Love is perhaps the most important thing we desire, but we also tend to get confused about it. One of the things that is confusing about love is we don’t always have a good definition of it. We see two celebrities getting married after a few weeks of dating. Is that love? What about the college students who hook up at the local bar? What about the older married couple who is committed to one another but the passion has waned? Do I really “love” the White Sox?
It gets confusing because some things that seem like love on the surface, really aren’t, whereas other things that don’t seem like love on the surface, actually are. Can we get clear on the definition of love so we can move forward purposefully in our relationships?
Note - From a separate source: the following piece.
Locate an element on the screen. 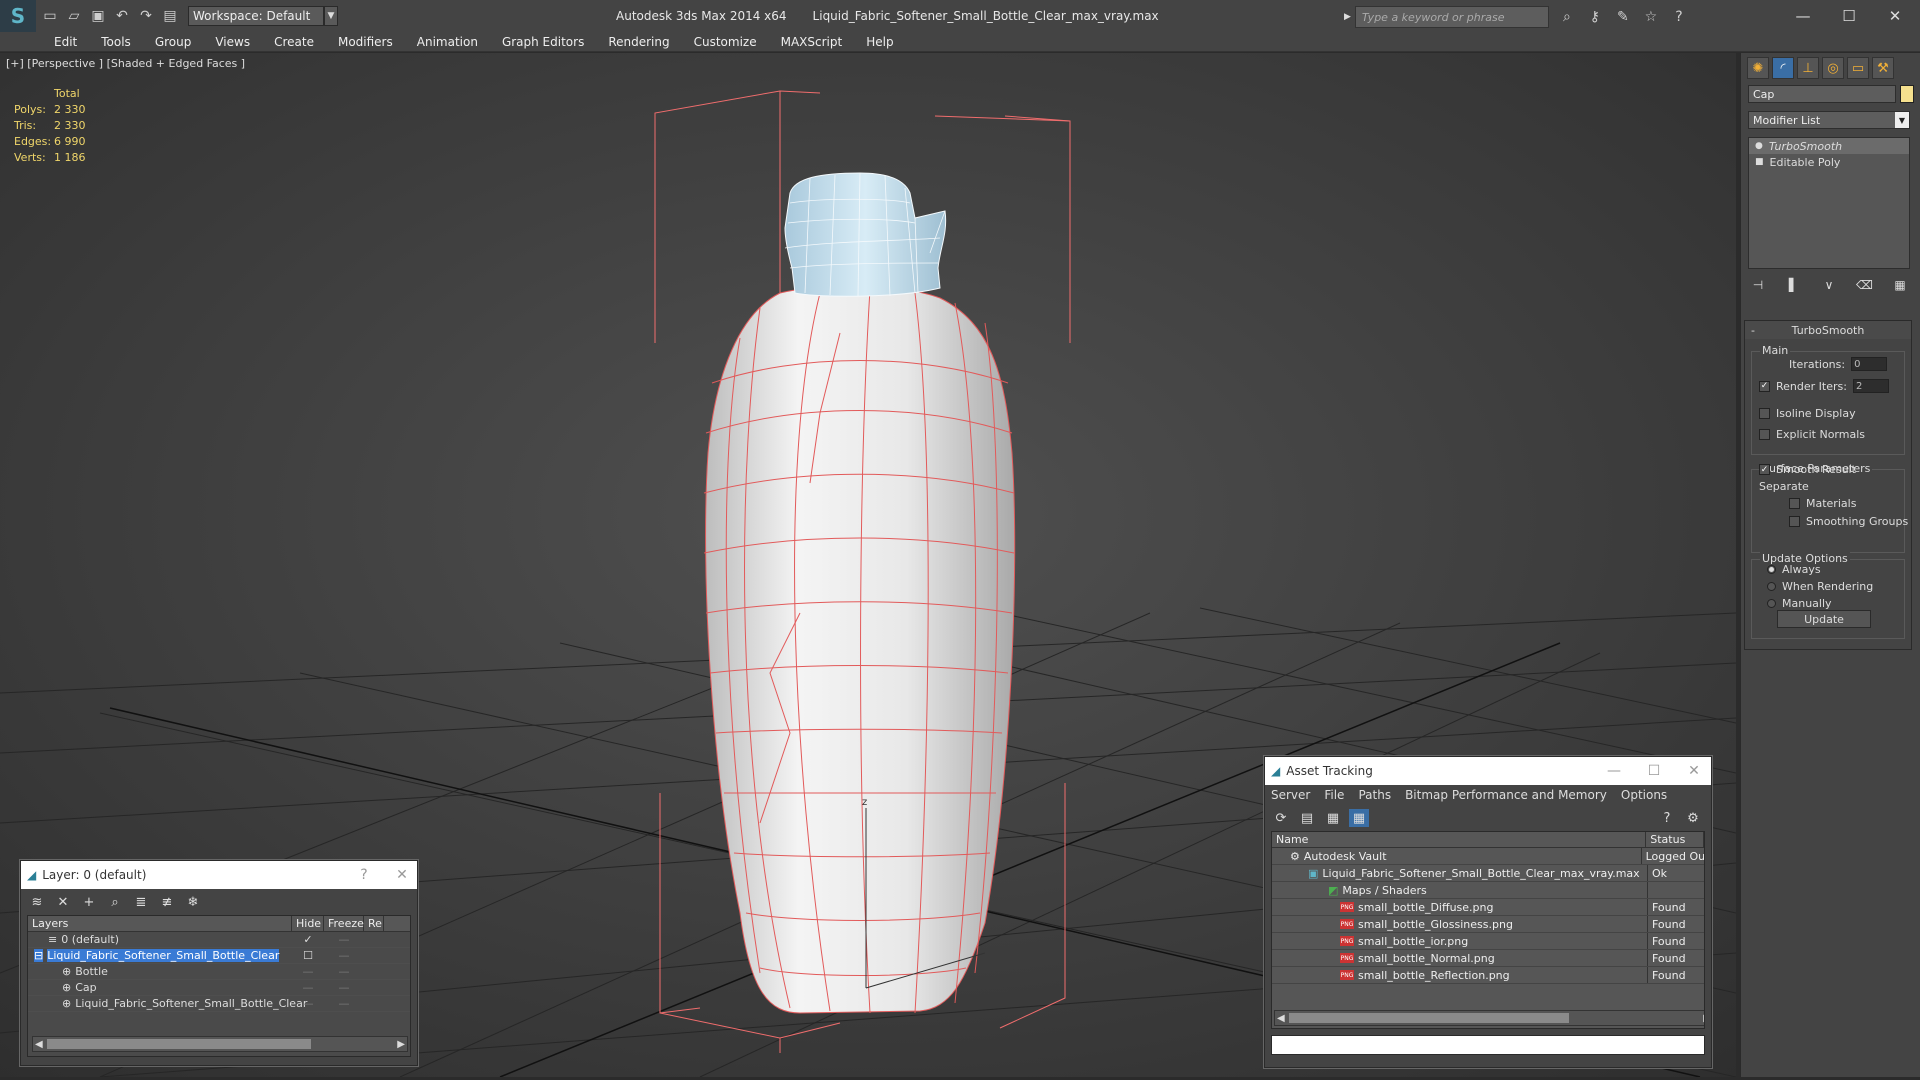  always-radio is located at coordinates (1772, 570).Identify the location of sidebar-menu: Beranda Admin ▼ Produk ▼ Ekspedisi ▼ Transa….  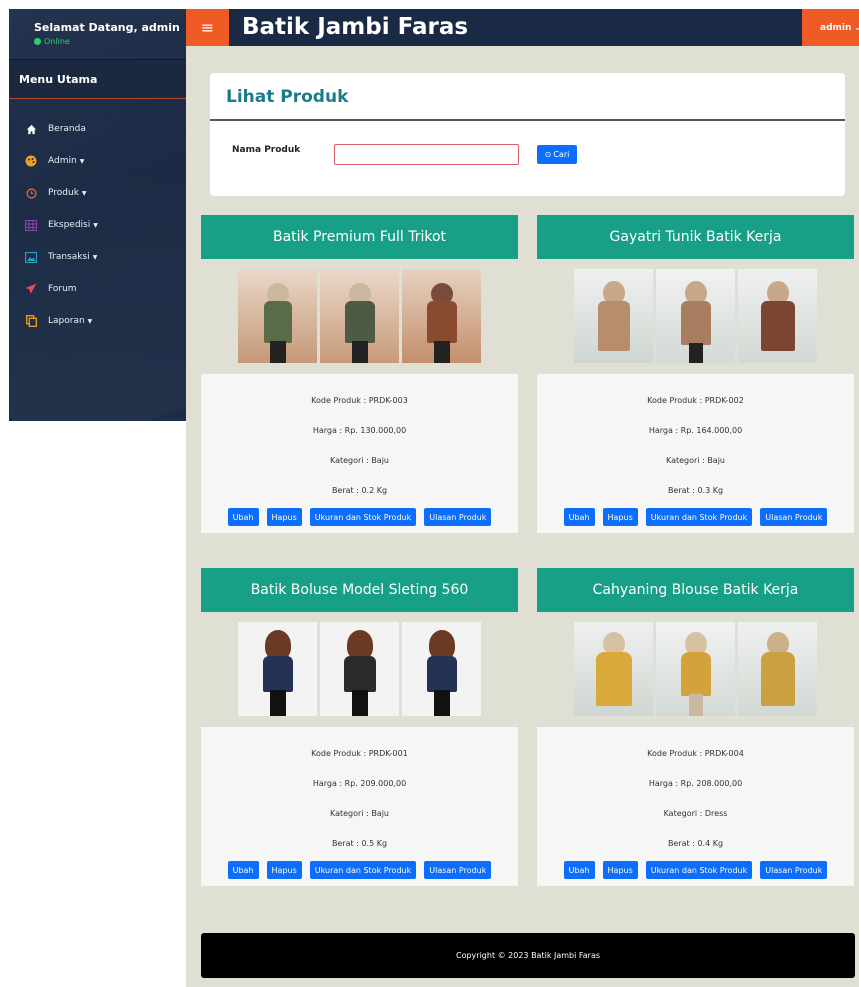
(98, 218).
In his book, “The Road Less Traveled,” Scott Peck defines love as the will to extend one’s self for the purpose of nurturing one’s own or another’s spiritual growth. I like this definition quite a bit, and I’d like to walk through the key parts of the definition.
Will is different from just having a desire or wanting something. When you will something to happen, you have a sufficient enough desire to act. Your desire translates into actual behavior. When it comes to love, just wanting to extend one’s self for another person isn’t enough. Your desire has to be strong enough to compel you to act.
Extend One’s Self
Love involves extending one’s self for the benefit of either yourself (in the case of self-love) or someone else (in the case of relational love). It means going beyond what you would normally do. Naturally, people can be pretty selfish. I want what I want when I want it. Love counteracts this natural tendency and extends the self for the sake of another.
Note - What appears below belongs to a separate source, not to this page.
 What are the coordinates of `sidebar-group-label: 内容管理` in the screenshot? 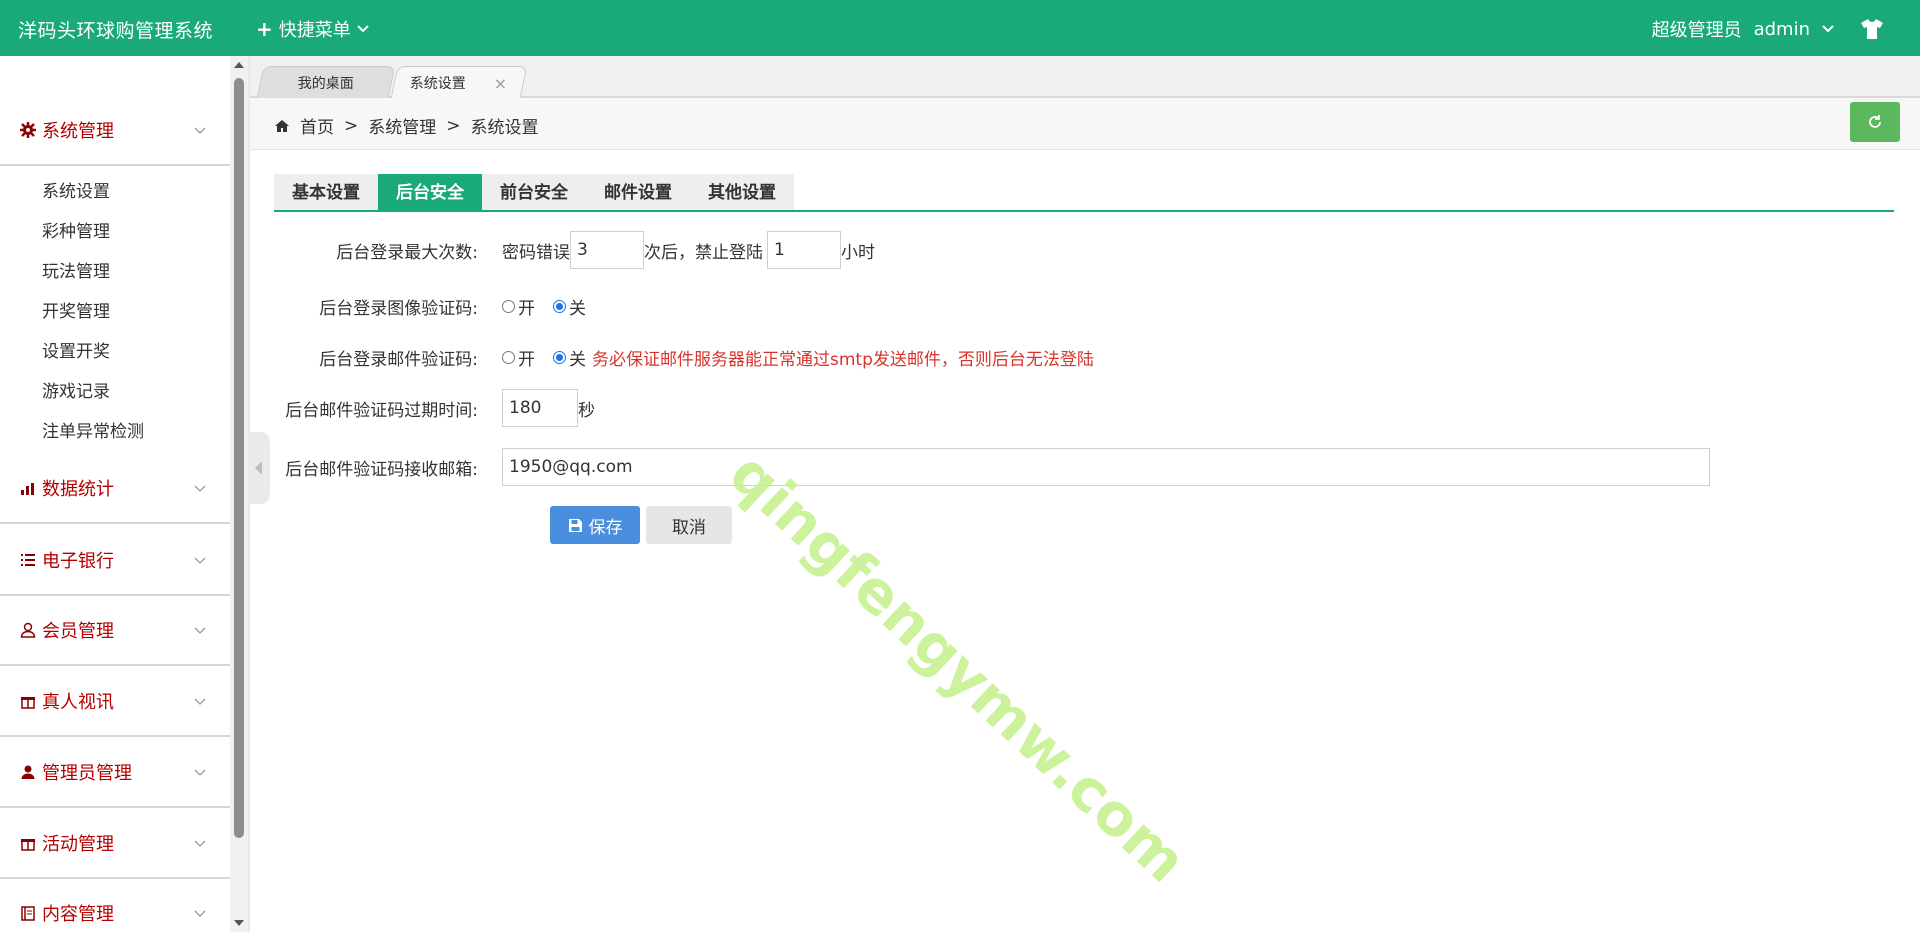 It's located at (78, 914).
The key end result of love is one’s own or another’s spiritual growth. Peck is speaking generally when he uses the term spiritual growth—it isn’t meant to narrow in on a particular religious domain. It refers to one’s overall spiritual/emotional growth and development as a person. When you love someone, you extend yourself in order to aid their overall spiritual/emotional growth and development.
This is an important point, and I think it clears up some of the misperceptions of love. For example, the couple who meets at a bar and feels “in love” isn’t yet actually engaging in true love. They are caught up in a euphoric feeling (which probably developed via evolution to ensure procreation of the species), but they aren’t yet interested in extending the self or spiritual growth.
Or, consider the parent who is so concerned about the well-being of their child that they are overprotective, never letting the child get hurt or make a mistake. The parent might feel as if they are loving the child, but in reality, they are stalling their child’s spiritual development, which is the opposite of love.
Self and Other
Love can be extended toward both the self and the other. When we love ourselves, we extend ourselves for our own spiritual growth. This sometimes means doing difficult things so we grow, expand, and move forward. Just like we should be concerned about the spiritual growth of our loved ones, we should also be concerned about the spiritual growth of ourselves.
How do you define love? What do you think about Scott Peck’s definition? Can you think of instances in your life where you thought you were loving someone, but actually the behavior was unloving?